## WHAT THIS EXERCISE ASKS
(a) According to the EDA Toolbox page, what book is the toolbox meant to accompany?
(b) Pick up the EDA Toolbox page after its last sentence and continue writing it.

## SOURCE EXTRACT
Exploratory Data Analysis (EDA) Toolbox


Contents

Version 1.0, November 2004

The EDA Toolbox comes with absolutely no warranty and is distributed under the GNU license. For details see the license.txt file. This is free software, and you are welcome to redistribute it under certain conditions (see the license.txt file and the GNU license)

It is intended that this toolbox accompany the book Exploratory Data Analysis with MATLAB, Wendy and Angel Martinez, CRC Press, 2004. However, you do not need the book to use this toolbox.

We have several upgrades in mind (GUIs, functions), so please keep checking the download websites for new versions.

Acknowledgments

Disclaimer

Platform

Installation

Contents by category

Contents in alphabetical order

Data Sets

Documentation

GTM Toolbox

SOM Toolbox


Acknowledgments:

We would like to acknowledge code that has been contributed by other authors (under the GNU license):

Other references are available on the above websites and on the individual function help pages. We are also grateful for helpful suggestions regarding MATLAB coding from Tom Lane, The MathWorks, Inc.

Return to top.


Disclaimer:

This software and documentation are distributed in the hope that they will be useful, but they are distributed without any warranty and without even the implied warranty of correctness or fitness for a particular purpose.

The federal government, in particular the Department of the Navy and the Department of Defense, disclaims all responsibility for this software and any outcome from its use. In addition, this software and documentation does not reflect the views of and is not endorsed by the federal government nor the Department of the Navy.

## DATA
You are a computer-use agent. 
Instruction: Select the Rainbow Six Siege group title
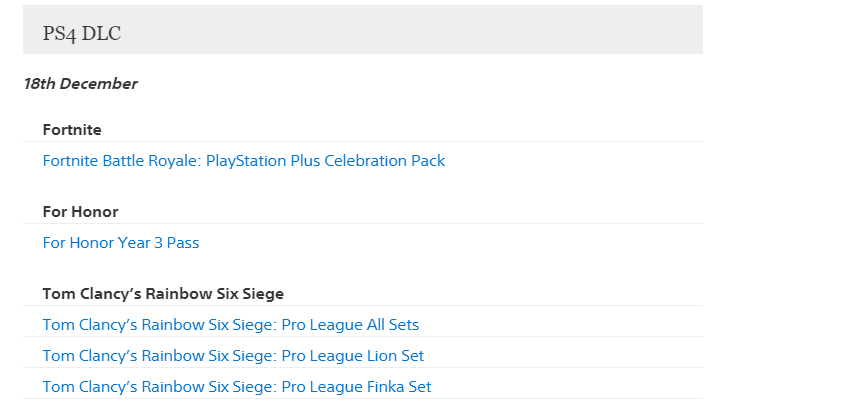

## RESULTS OF THE EXERCISE
(a) Exploratory Data Analysis with MATLAB, by Wendy and Angel Martinez (CRC Press, 2004)

(b)
The code has been tested with care, but is not guaranteed to be free of defects and is not guaranteed for any particular purpose. Bug reports and suggestions for improvements are always welcome.

Return to top.


Platform:

This code has been developed for the Windows system, using MATLAB 6.5 and 7.0. The M-file functions should work on any platform, but the installation steps would be different. Consult your system files or The MathWorks website for more information.

Note that for full functionality, the user should have the MATLAB Statistics Toolbox, Version 4 or higher.

Return to top.


Installation:

The following installation instructions are for Windows versions of MATLAB. This toolbox can also be used with Unix and Linux operating systems, with suitable changes to the directory structure for toolboxes and paths.

  1. First download the required files and save it in a temporary directory.
  2. Make a new directory under your current MATLAB toolbox installation. In most cases, this would be: C:\MATLAB7\toolbox\edatool
  3. Double click on the.zip file and extract files to the above directory. Note that you could also create this new directory in the unzipping process.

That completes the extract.